In part one of this two-part series, application modernization is defined, its importance and relevance to business objectives are outlined, and the most commonly asked questions by CEO’s have been answered. If you have questions about application modernization as a concept, please read part one and then return here for a step-by-step process to planning and constructing a modernization roadmap.

How to build an application modernization roadmap?

One of the most important aspects of application modernization is ensuring there is alignment of the appropriate steps and objectives throughout all stages and teams involved in the modernization effort. The following outlines the steps necessary to building a successful modernization roadmap:

1. Determine Business Objectives

      The first step in building an application modernization roadmap is to determine business objectives and goals. It is important to focus the roadmap on these aligned goals to ensure the desired outcomes are met. Business objectives often include faster time to market and the ability to leverage new technologies that enable new feature functionality (or make it easier to implement).

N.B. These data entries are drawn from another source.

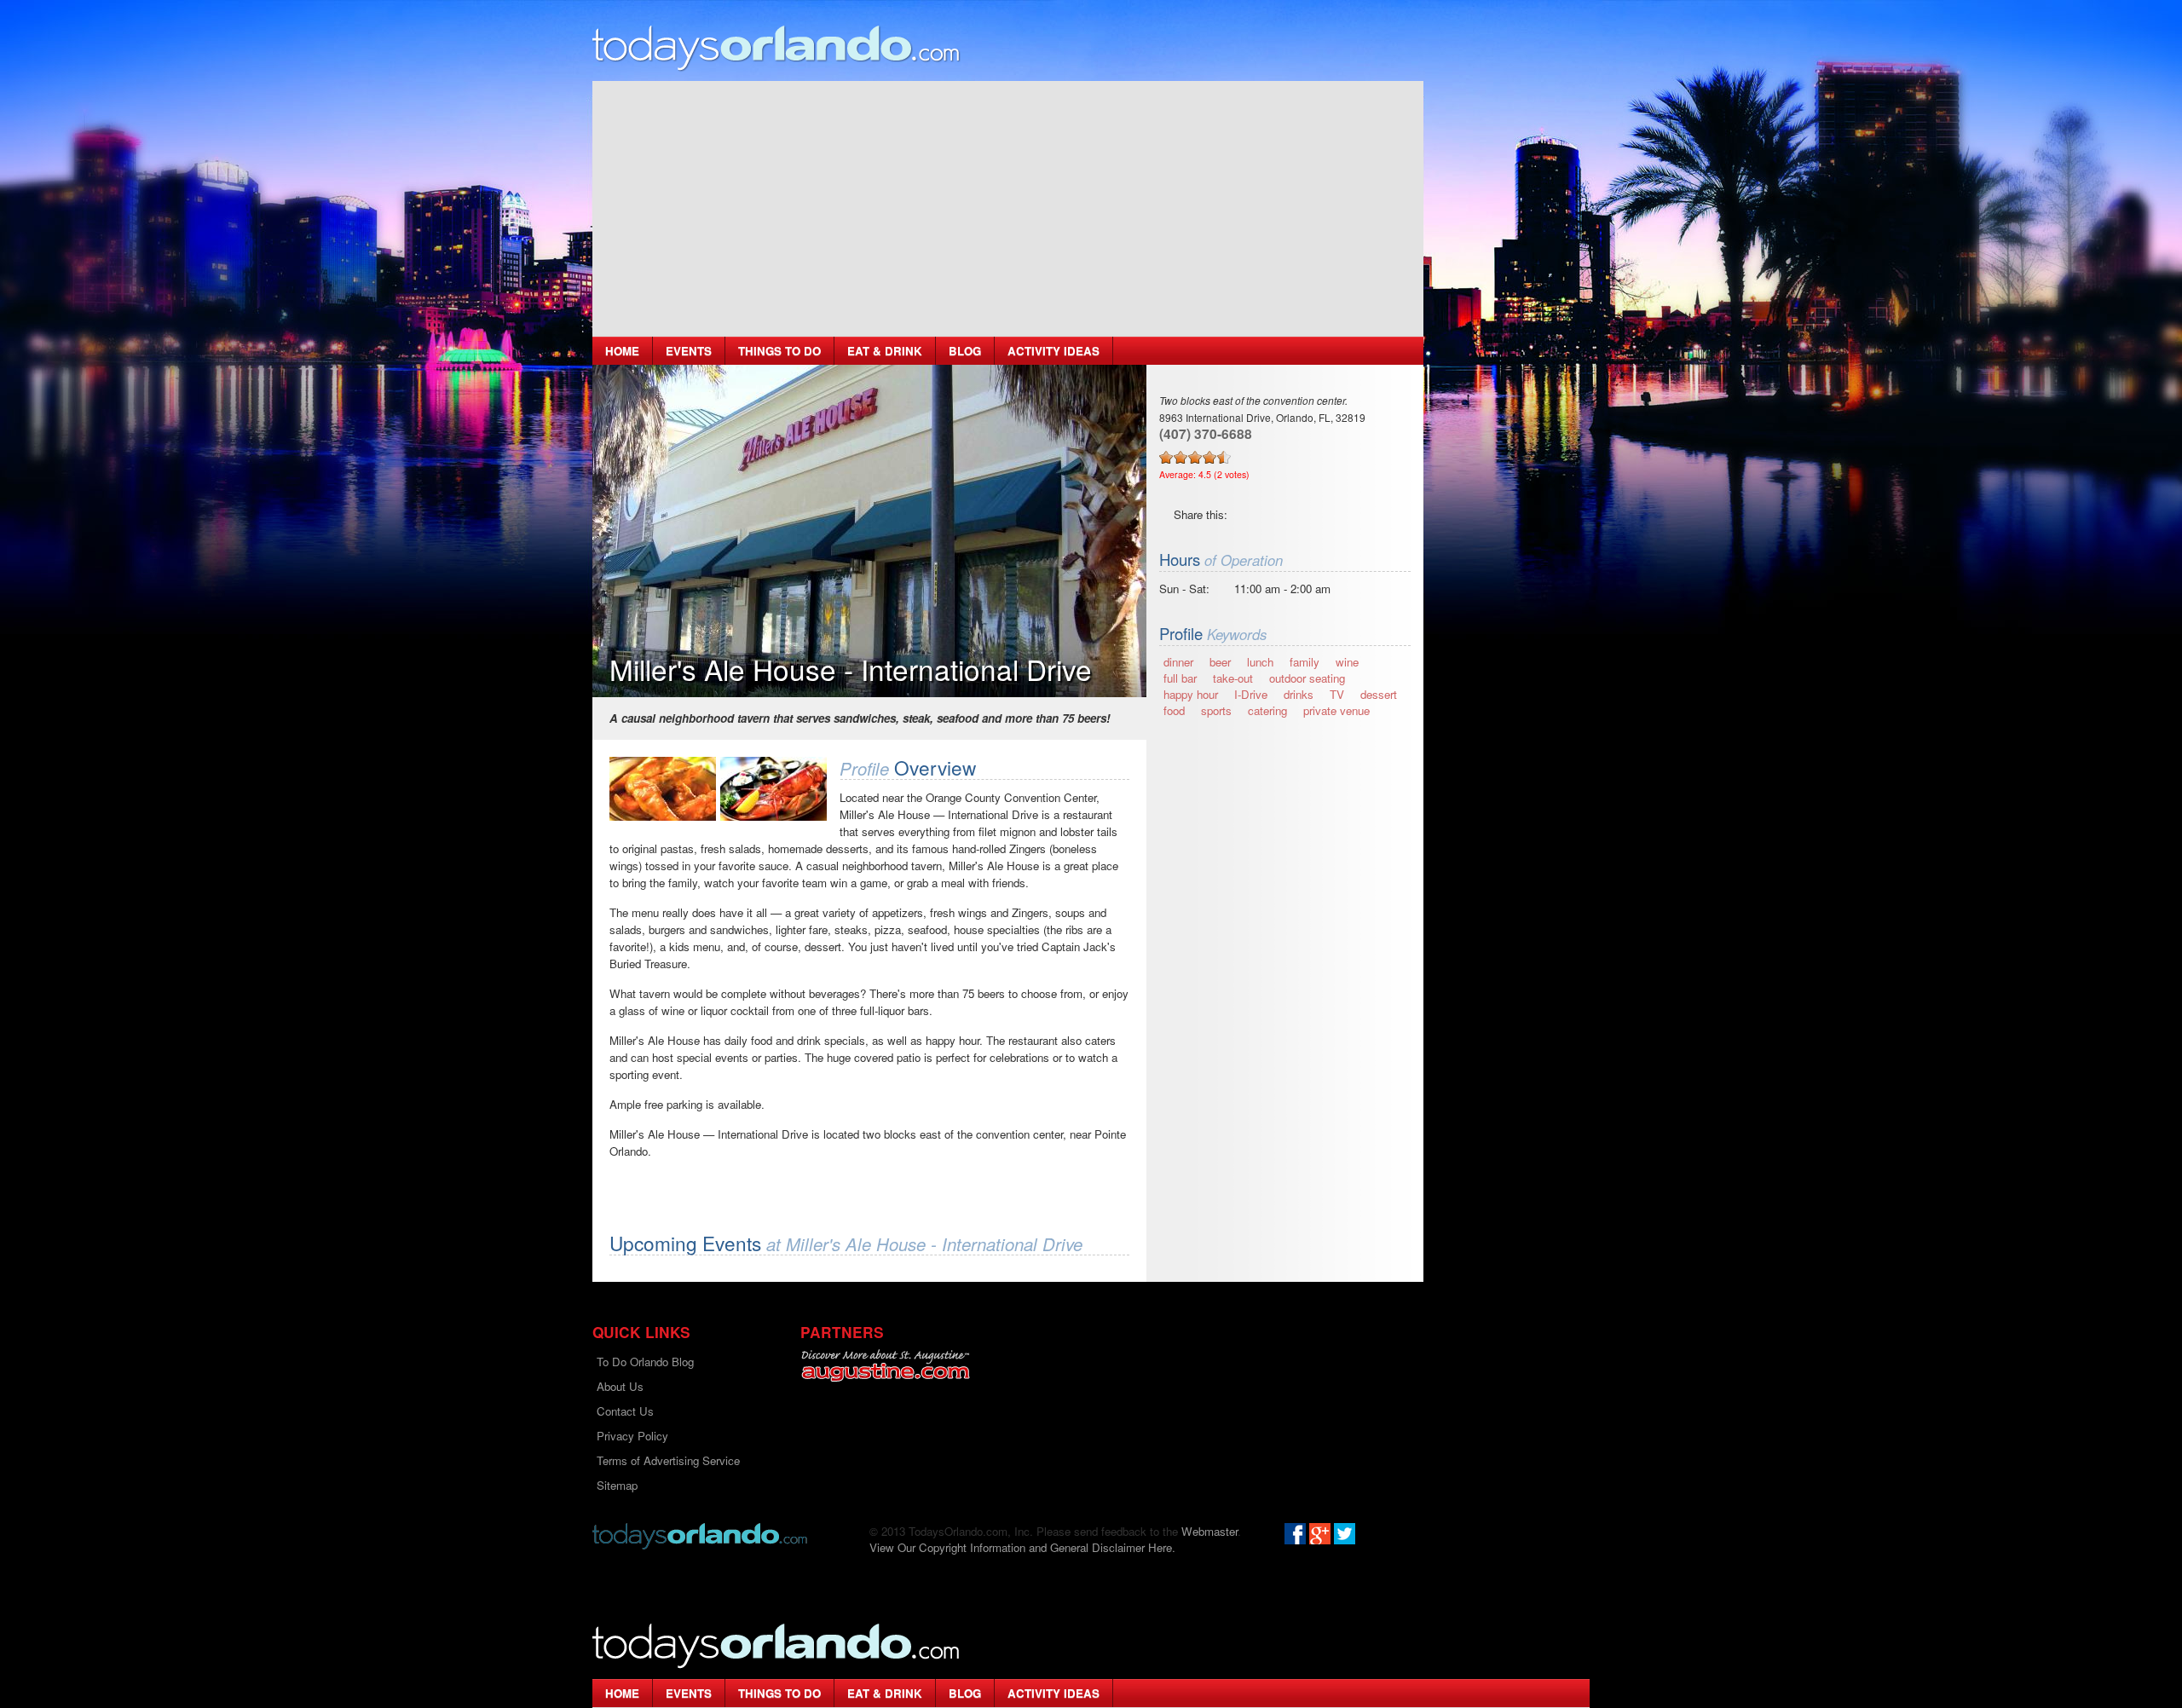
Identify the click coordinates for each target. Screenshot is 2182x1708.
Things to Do (779, 351)
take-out (1233, 678)
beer (1220, 662)
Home (622, 351)
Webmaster (1209, 1531)
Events (689, 351)
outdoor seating (1307, 678)
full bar (1180, 678)
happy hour (1190, 694)
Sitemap (617, 1485)
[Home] (776, 47)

      2. Develop success metrics that are most closely associated with key drivers of your desired Business Outcomes

            It is important to agree on metrics that will be used to measure and evaluate the application before, throughout, and after the modernization effort is complete.

            Outcome metrics should be mapped to Business Objectives, for example TTM is driven by many of the example metrics below, but primarily Deployment Frequency (DF) and Lead Time for Change (LT4C). Both metrics can be measured as part of an automated Continuous Integration and Continuous Delivery platform (CI/CD).

            Ideally the Engineering team takes the initiative to educate Business and Product teams to make sure all stakeholders understand the objective metrics and their alignment to the end customer and business goals. There will be many unforeseen challenges as the organization progresses through an application modernization journey and maintaining alignment towards the future business benefits is critical to keeping the team aligned to a common goal as issues arise.

            DevOps Research and Assessment (DORA) metrics contain key indicators that can help evaluate and monitor progress to effectively meet business objectives. The top-level DORA metrics proxy level of innovation and customer quality as follows:

            • Deployment Frequency (DF) – how often there is a change in production. More frequent changes indicate faster TTM and a more efficient innovation and learning cycle.
            • Lead Time for Changes (LT4C) – the amount of time it takes for a change to occur. Shorter LT4C indicates the total time to make changes in the code is optimal and complexity is ‘manageable.’
            • Change Failure Rate (CFR) – the percentage of total changes that are rolled back and/or cause customer issues, which indicates customer quality.
            • Mean Time to Repair (MTTR) – the average amount of time it takes to recover from failures.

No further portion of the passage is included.